このプロジェクトに参加することに興味があり、JavaまたはMQL5でプログラミングする方法を知っている人は、このスレッドを購読してください。
こんにちは!あなたは間違った関数を使用しました、あなたは私が与えたウェブサイト上で示されたように"nlPca"を使用する必要があります、しかし、それは私のせいです、あなたはより多くの詳細を必要とします...。
予測するのではなく、「やってみる」「成功する」。
この例は残念ながら別のスレッドのものです。例えば,FXでは常に100%のデータが得られますが,実験的にデータを取得する他の分野では,必ず欠損値があります。 この例では,予測因子自体の欠損値を再構成するためにPCAを使用しています。 この例では,3列のうちの1列の値をランダムに消去してPCAモデルを作り,それを用いて欠損値を再構成しています。
私は試したことがありませんが、技術的には、pcaモデルに含めることで、ターゲット変数を予測変数として扱うことも可能でしょう。そして、新しいデータではその値が不明となるため、pcaがその欠損値を埋めることができます。
PCAはもともと、元の系列の次元を小さくすることを目的としていた。それだけです。予測変数の選択に使うのはナンセンスだ。

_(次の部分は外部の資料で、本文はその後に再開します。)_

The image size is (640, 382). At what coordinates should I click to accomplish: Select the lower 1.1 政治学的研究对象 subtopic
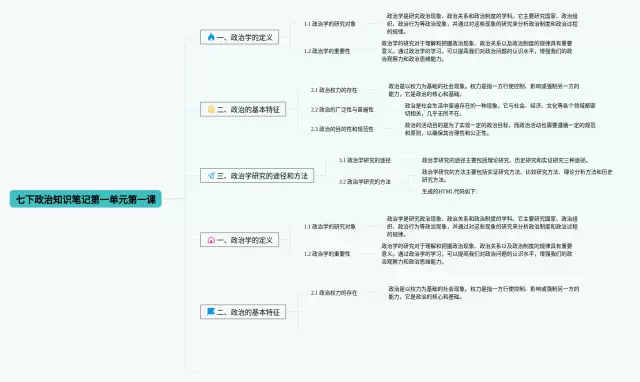coord(330,227)
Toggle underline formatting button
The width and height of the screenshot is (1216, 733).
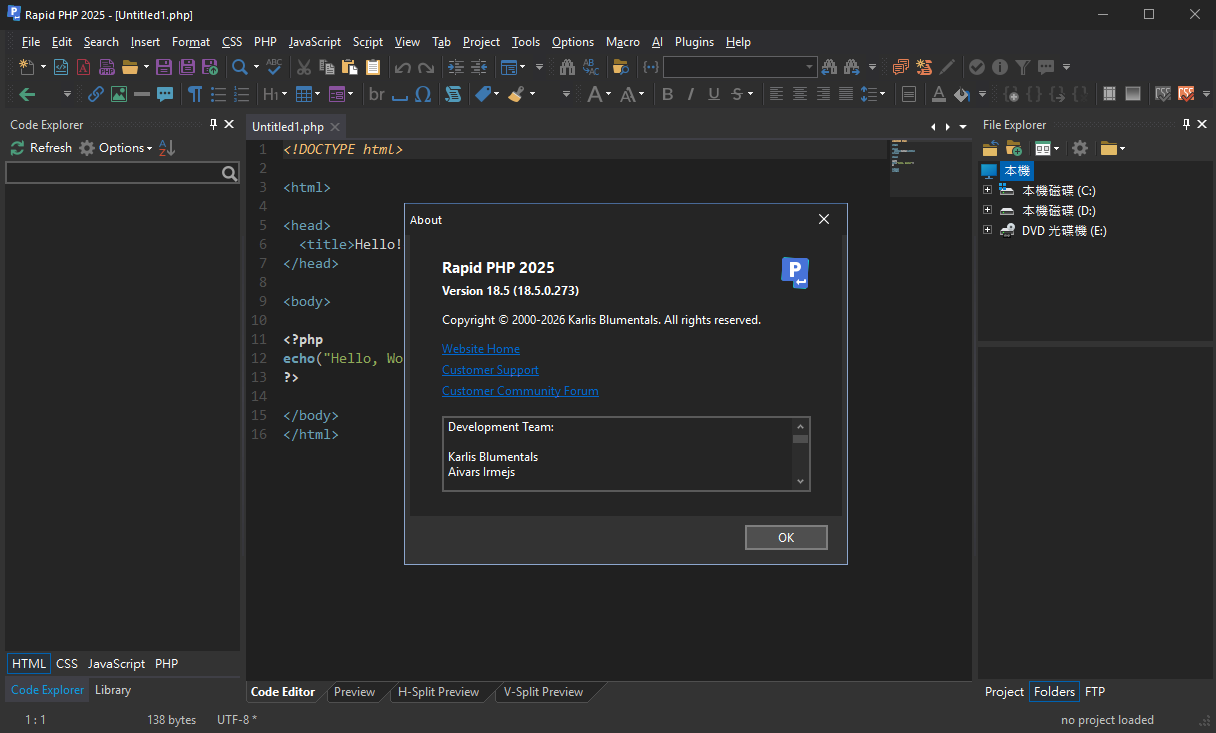tap(713, 94)
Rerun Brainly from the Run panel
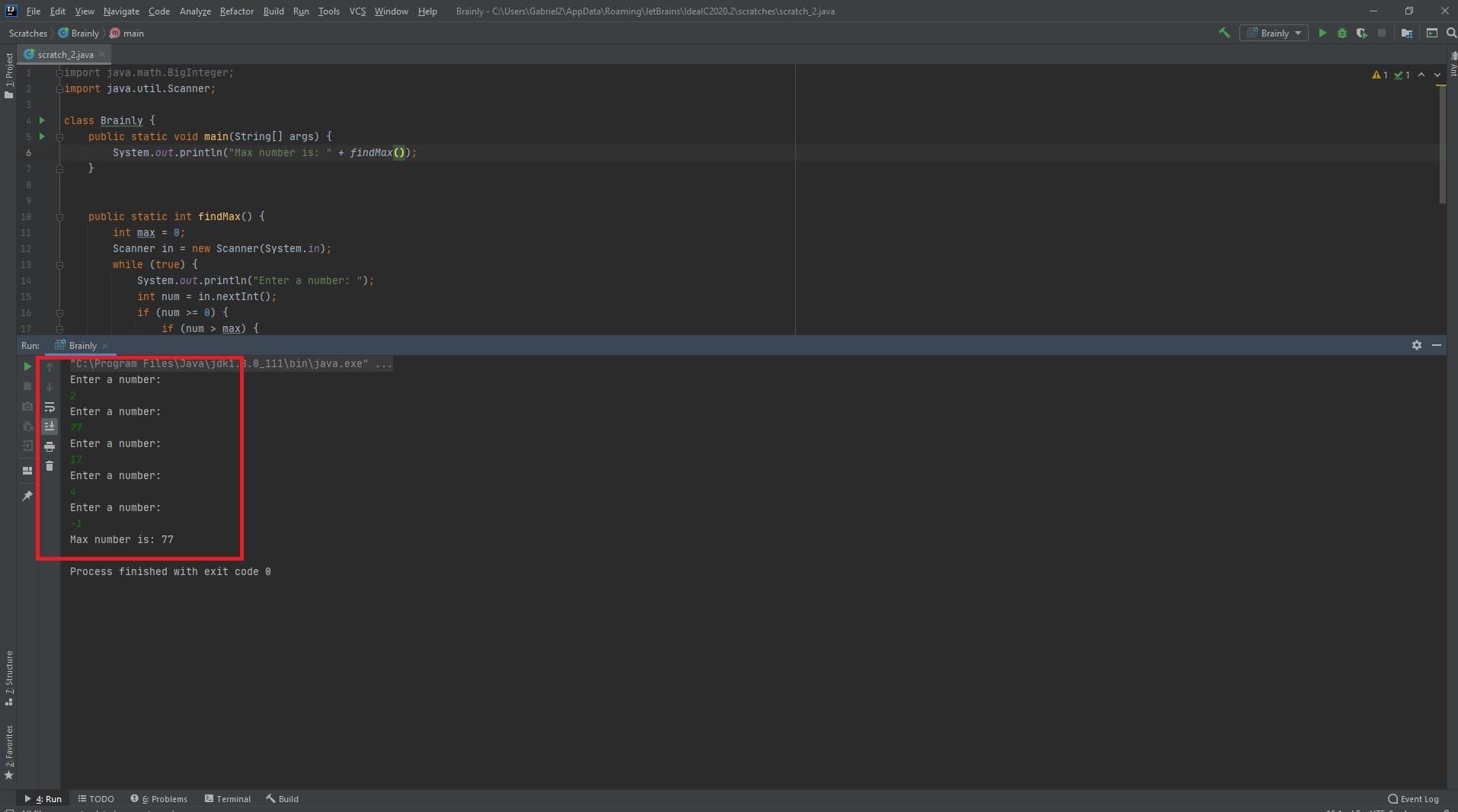1458x812 pixels. 27,366
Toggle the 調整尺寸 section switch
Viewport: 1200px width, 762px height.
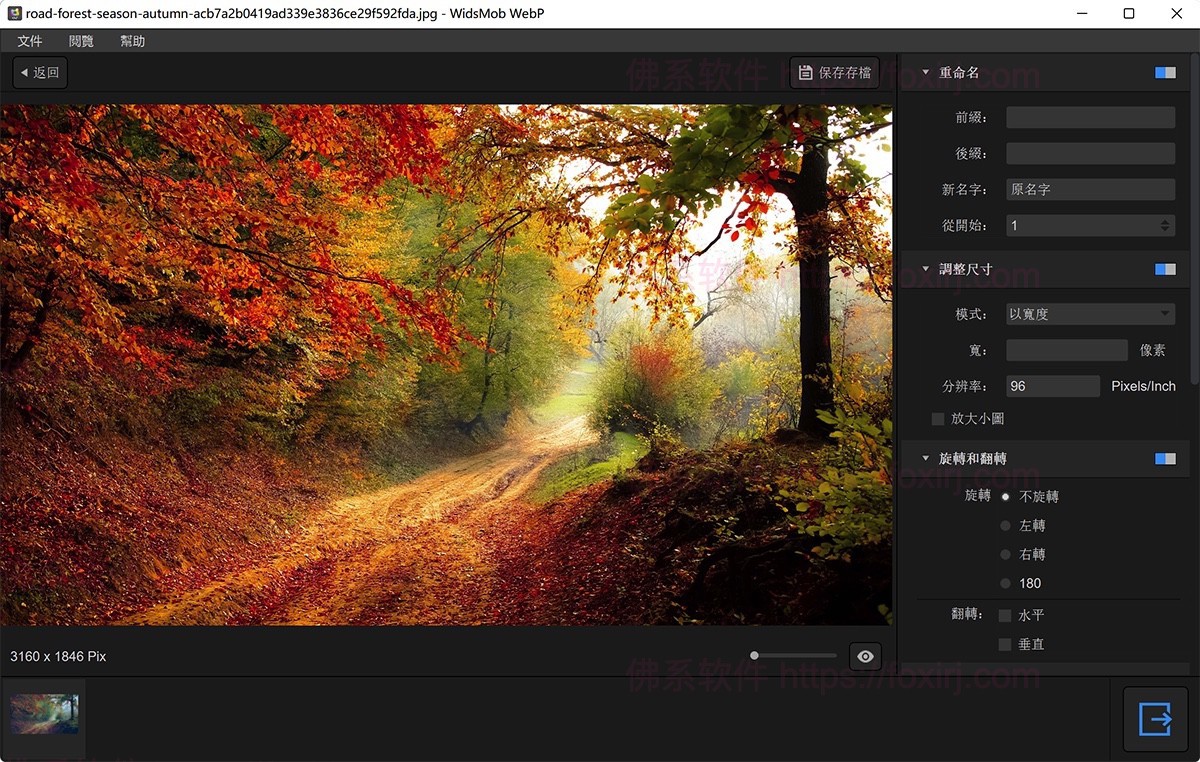pyautogui.click(x=1165, y=269)
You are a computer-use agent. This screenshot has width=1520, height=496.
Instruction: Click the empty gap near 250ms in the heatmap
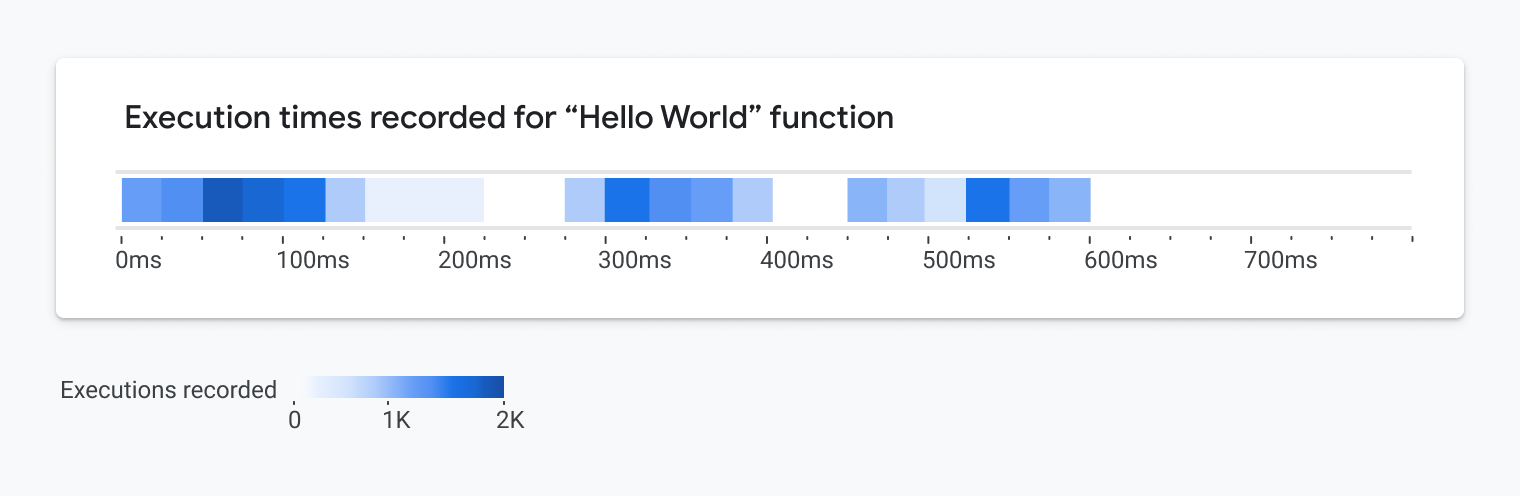click(525, 199)
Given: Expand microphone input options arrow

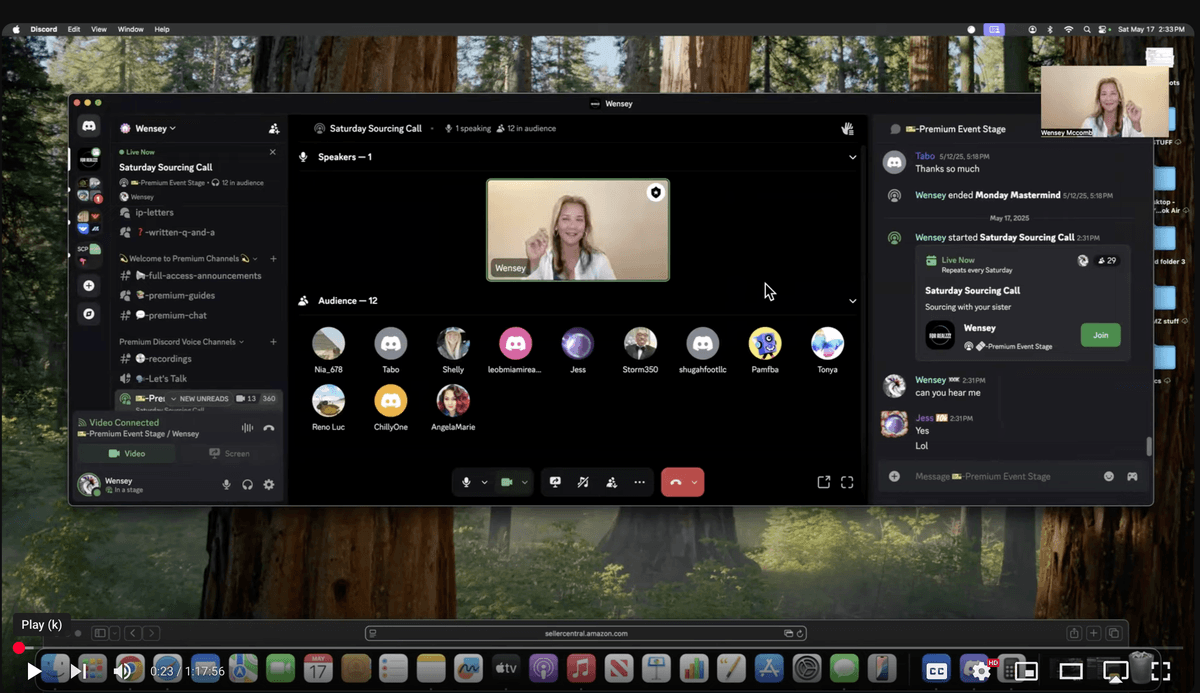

いや、いいんです。各主成分に使用される予測変数は既知であるため,主成分で使用されない予測変数を安全にスクリーニングすることができる.これを読んで、私は気に入りました: http://www.win-vector.com/blog/2016/05/pcr_part2_yaware/ 5つの良い予測因子と数十のノイズ予測因子が含まれています。分析の力を借りて、ノイズをふるい落とすのです。このスレッドで遭遇した他の例でも同じコードを使用しましたが、概ねうまくいきました。でも、FXはもっと複雑で、インジケータを使ってもこんなにいい絵は出てこないし、もっとスマートなものを考えないとね。
この例は、残念ながら別のトピックからです。例えばFXでは、常に100%のデータを取得することができますが、実験的にデータを取得する他の分野では、常にギャップ、欠損値があります。 この例では、PCAを用いて予測因子自体の欠損値を再構成しています。 この例では、3列のうちの1列の値をランダムに消去してPCAモデルを作成し、それを用いて欠損値を再構成しています。
私は試したことがありませんが、技術的には、pcaモデルに含めることで、ターゲット変数を予測変数として扱うことも可能でしょう。そして、新しいデータではその値が不明となるため、pcaが欠損値を埋めることができます。